In the development and study of new materials, the understanding of their crystal structure plays a crucial rule. Electron backscatter diffraction (EBSD), also known as backscatter Kikuchi diffraction (BKD), is a technique used to obtain accurate crystallographic information from bulk materials, thin films and nanostructures with high spatial resolution [1] (of order 20 nm). Typical materials which can be investigated by EBSD include metals, rocks, ceramics and semiconductors. The technique allows the identification of individual grain orientations, grain boundaries and phase identification
[1, 2]. It is also used to study processes like recrystallization and grain growth, and it is a very powerful tool in the study of strain fields in crystals
[3].
EBSD patterns were first observed by Nishikawa and Kikuchi in 1928, in both backscattering and transmission modes, using electron-sensitive film [4]. The technique was developed further by Alam et al in the 1950s [5], and later by Venables and Harland (1973) and by Venables and Bin-Jaya (1977)[6, 7]. In 1984 the first commercial system was produced by Moon and Harris, exploiting the work of Dingley at the University of Bristol [8]. In the 1990s fully automated EBSD systems in the SEM had been developed by Adams et al. [9] and Krieger Lassen et al. [10, 11]. The capability to automatically index EBSPs and map the spatial distribution of crystal orientation led to EBSD becoming a good alternative to X-ray pole figure analysis of texture, and so opened up new horizons in quantitative orientation mapping and grain boundary studies [1].
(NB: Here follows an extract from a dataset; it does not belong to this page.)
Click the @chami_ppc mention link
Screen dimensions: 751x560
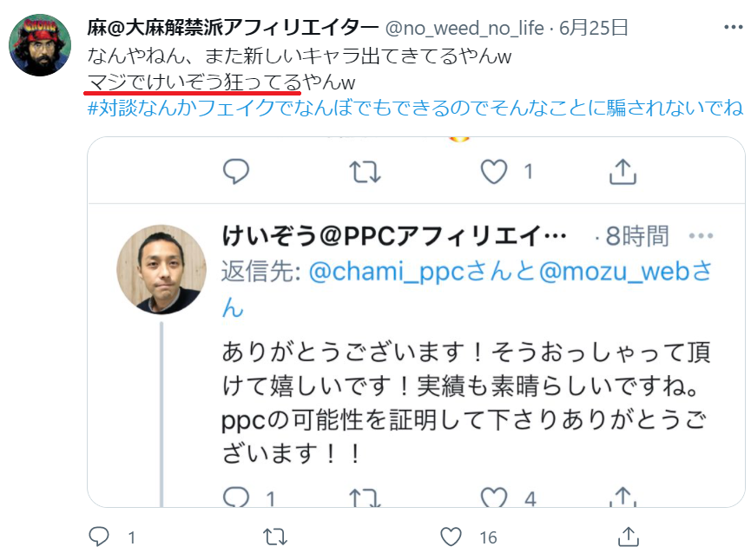click(386, 272)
Experimentally, EBSD is conducted in a scanning electron microscope (SEM) equipped with an EBSD detector. Commercial EBSD detectors consist of an electron sensitive screen (a phosphor or a scintillator) placed in front of the specimen which is usually tilted by approximately 70° to the normal of the exciting electron beam. A digital camera is used to acquire an image of the diffraction pattern formed by the backscattered electrons impinging on the screen [1, 12]; this is illustrated in Figure 1(a).
Figure 1: (a) Illustration of the EBSD detection geometry and a conventional EBSD detector. (b) EBSP from a GaN think film at an electron beam energy of 20 keV.
An electron backscatter diffraction pattern (EBSP) from a GaN thin film is shown in Figure 1(b). A detailed description of the intensities in EBSPs is possible using a Bloch wave approach to the dynamical theory of electron diffraction [13, 14]; however, the geometry of the EBSP can be described, to a first approximation, by considering the angular position of electrons which have been Bragg reflected from the lattice planes of the crystal specimen. On penetrating the specimen, the electrons of the impinging beam are both elastically and inelastically scattered. This creates a diverging source of electrons with a broad range of energies [2, 15, 16, 17, 18, 19, 20, 21]. The elastically scattered electrons and quasi-elastically scattered electrons (those electrons which have lost only a relatively small amount of energy through phonon or plasmon scattering) may travel in such a way that their energy and direction satisfy the Bragg condition, 2dsinθ=nλ, for a set of planes and undergo diffraction, where d is the spacing between planes, θ is the Bragg angle, λ the wavelength of the electron and n the order of diffraction. Because of the cylindrical symmetry of the Bragg reflection condition with respect to the lattice plane normal, diffraction cones (Kossel cones) are formed. When these cones intersect the phosphor screen, Kikuchi lines are observed in a gnomonic projection: see Figure 1(a). The Kikuchi lines appear as almost straight lines because the cones are very shallow, as the Bragg angle θ is of order 1°. The Kikuchi lines are superimposed on a diffuse background which is produced predominantly by lower energy inelastically scattered electrons which have not been Bragg scattered. As each Kikuchi band (pair of Kikuchi lines) is effectively fixed to the plane from which it is formed, an EBSD pattern provides a direct measurement of a sample’s orientation. Rotation of a crystal will produce a rotation of the EBSP; a tilt of a crystal will produce a shift in the EBSP; and and strain/distortion of the the crystal will distor the EBSP (see Figure 2).
Figure 2: Effect of rotation, tilt and strain on the EBSP of a single crystal silicon: (a) Si (100), (b) crystal rotated by 30°, (c) crystal tilted by 20° and (d) 20% compression along the x-axis (horizontal). The inset placed on the right side of each pattern shows the corresponding real space views of the crystal structure.
An EBSP contains a large amount of crystallographic information from which it is possible to deduce the phase of the material under study. The space group may be determined by analysing the symmetry exhibited by the pattern. An unknown phase may be identified by a comparison of the observed symmetry with the symmetry of a list of known phases contained in a database until it is correctly identified [22].